Third Entry: [2010, 2020]

  • birth = 2010, death = 2020.
  • Update vis[] for years 2010 to 2019 (inclusive):
    • vis[2010]++ → vis[2010] = 2
    • vis[2011]++ → vis[2011] = 2
    • ...
    • vis[2019]++ → vis[2019] = 1
  • Update max during this process:
    • max remains 2.

Step 3: Second Loop - Find Earliest Year with max

  • Traverse vis[] from 1950 to 2050:
    • Check each year:
      • At 2005: vis[2005] == max (2) → Set year = 2005 and break.

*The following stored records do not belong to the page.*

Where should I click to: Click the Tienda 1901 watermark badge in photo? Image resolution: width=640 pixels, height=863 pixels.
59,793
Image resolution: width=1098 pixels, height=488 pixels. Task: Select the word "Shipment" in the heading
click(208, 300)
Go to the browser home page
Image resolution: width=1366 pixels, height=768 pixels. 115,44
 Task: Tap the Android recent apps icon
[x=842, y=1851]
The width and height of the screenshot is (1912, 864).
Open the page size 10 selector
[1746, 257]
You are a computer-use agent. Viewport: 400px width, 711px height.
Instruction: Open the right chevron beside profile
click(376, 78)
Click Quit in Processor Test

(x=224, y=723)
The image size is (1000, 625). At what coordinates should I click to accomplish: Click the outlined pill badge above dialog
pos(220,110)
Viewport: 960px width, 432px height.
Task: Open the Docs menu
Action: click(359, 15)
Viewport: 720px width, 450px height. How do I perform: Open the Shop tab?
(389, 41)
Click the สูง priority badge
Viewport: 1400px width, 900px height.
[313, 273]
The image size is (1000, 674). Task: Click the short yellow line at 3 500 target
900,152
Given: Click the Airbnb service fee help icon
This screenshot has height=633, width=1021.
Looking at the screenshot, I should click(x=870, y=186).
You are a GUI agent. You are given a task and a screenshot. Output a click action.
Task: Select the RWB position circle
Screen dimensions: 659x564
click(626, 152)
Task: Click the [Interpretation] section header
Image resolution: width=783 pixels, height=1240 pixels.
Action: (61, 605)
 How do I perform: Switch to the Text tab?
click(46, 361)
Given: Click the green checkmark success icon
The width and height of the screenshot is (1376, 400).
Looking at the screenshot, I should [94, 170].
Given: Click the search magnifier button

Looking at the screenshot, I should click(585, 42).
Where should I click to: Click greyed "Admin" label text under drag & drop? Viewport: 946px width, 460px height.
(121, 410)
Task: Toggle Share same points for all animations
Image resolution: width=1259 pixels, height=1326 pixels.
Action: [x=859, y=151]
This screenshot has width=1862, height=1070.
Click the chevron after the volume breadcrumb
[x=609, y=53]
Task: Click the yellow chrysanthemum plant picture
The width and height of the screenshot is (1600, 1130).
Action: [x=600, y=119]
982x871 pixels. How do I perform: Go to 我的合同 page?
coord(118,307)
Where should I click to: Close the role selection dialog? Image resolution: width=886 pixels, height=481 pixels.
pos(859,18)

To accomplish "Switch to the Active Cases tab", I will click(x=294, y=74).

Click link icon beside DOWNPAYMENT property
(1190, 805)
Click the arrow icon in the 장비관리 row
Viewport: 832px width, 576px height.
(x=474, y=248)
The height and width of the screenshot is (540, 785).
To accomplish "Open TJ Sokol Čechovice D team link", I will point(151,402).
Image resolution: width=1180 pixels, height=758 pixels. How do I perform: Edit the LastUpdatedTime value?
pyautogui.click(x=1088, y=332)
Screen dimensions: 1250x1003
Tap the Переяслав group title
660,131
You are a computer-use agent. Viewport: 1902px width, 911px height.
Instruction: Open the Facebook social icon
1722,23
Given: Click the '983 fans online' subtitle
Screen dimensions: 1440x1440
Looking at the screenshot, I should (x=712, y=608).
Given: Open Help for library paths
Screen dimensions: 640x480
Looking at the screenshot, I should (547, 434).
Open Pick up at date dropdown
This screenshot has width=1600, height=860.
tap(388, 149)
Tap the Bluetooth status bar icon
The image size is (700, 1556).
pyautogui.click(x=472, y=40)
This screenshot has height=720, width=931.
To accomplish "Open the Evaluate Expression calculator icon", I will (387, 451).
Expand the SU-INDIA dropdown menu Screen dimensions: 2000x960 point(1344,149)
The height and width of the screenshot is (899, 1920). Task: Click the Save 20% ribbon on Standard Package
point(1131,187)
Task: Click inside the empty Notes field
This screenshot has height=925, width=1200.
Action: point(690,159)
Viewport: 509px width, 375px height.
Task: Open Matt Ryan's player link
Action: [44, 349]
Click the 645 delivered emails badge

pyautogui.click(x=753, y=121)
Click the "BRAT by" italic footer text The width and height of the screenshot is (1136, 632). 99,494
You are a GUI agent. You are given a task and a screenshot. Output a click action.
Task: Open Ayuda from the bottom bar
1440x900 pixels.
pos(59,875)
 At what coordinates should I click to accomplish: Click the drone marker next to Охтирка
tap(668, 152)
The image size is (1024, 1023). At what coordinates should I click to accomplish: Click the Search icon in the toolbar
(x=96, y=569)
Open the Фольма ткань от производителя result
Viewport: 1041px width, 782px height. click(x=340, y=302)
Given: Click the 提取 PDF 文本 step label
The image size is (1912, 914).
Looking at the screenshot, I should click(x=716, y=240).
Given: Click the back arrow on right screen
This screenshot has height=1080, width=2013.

Final Output: Return year = 2005.

Brute Force in all Languages
1. C++ Try on Compiler   
class Solution {
public:
    int maximumPopulation(vector<vector<int>>& logs) {
        // Create an array to track the population for years 1950 to 2050
        int vis[101] = {0}; // Array size is 101 for years 1950 to 2050

        // Initialize the variable to track the maximum population
        int max_population = 0;

        // Loop through each log entry
        for (auto& q : logs) {
            // Extract the birth and death years
            int birth = q[0];
            int death = q[1];

            // Increment the population for each year the person is alive
            for (int j = birth; j < death; j++) {
                vis[j - 1950]++; // Map year to index
                // Update the maximum population
                max_population = max(max_population, vis[j - 1950]);
            }
        }

        // Initialize the variable to store the earliest year with max population
        int year = 1950;

        // Find the earliest year with the maximum population
        for (int i = 1950; i <= 2050; i++) {
            if (vis[i - 1950] == max_population) {
                year = i;
                break;
            }
        }

        // Return the result
        return year;
    }
};

2. Java Try on Compiler   
class Solution {
    public int maximumPopulation(int[][] logs) {
        // Create an array to track the population for years 1950 to 2050 (101 years)
        int[] vis = new int[101]; // Array size is 101 for years 1950 to 2050

        // Initialize the variable to track the maximum population
        int max = 0;

        // Loop through each log entry
        for (int[] q : logs) {
            // Extract the birth and death years
            int birth = q[0];
            int death = q[1];

            // Increment the population for each year the person is alive
            for (int j = birth; j < death; j++) {
                vis[j - 1950]++; // Map year to index (1950 -> 0, 1951 -> 1, etc.)
                // Update the maximum population
                max = Math.max(max, vis[j - 1950]);
            }
        }

        // Initialize the variable to store the earliest year with max population
        int year = 1950;

        // Find the earliest year with the maximum population
        for (int i = 1950; i <= 2050; i++) {
            if (vis[i - 1950] == max) {
                year = i;
                break;
            }
        }

        // Return the result
        return year;
    }
}

3. Python Try on Compiler   
class Solution:
    def maximumPopulation(self, logs: List[List[int]]) -> int:
        # Create a list to track the population for years 1950 to 2050 (101 years)
        vis = [0] * 101

        # Initialize the variable to track the maximum population
        max_population = 0

        # Loop through each log entry
        for log in logs:
            # Extract the birth and death years
            birth, death = log

            # Increment the population for each year the person is alive
            for year in range(birth, death):
                vis[year - 1950] += 1  # Adjust index to start from 0 for 1950
                # Update the maximum population
                max_population = max(max_population, vis[year - 1950])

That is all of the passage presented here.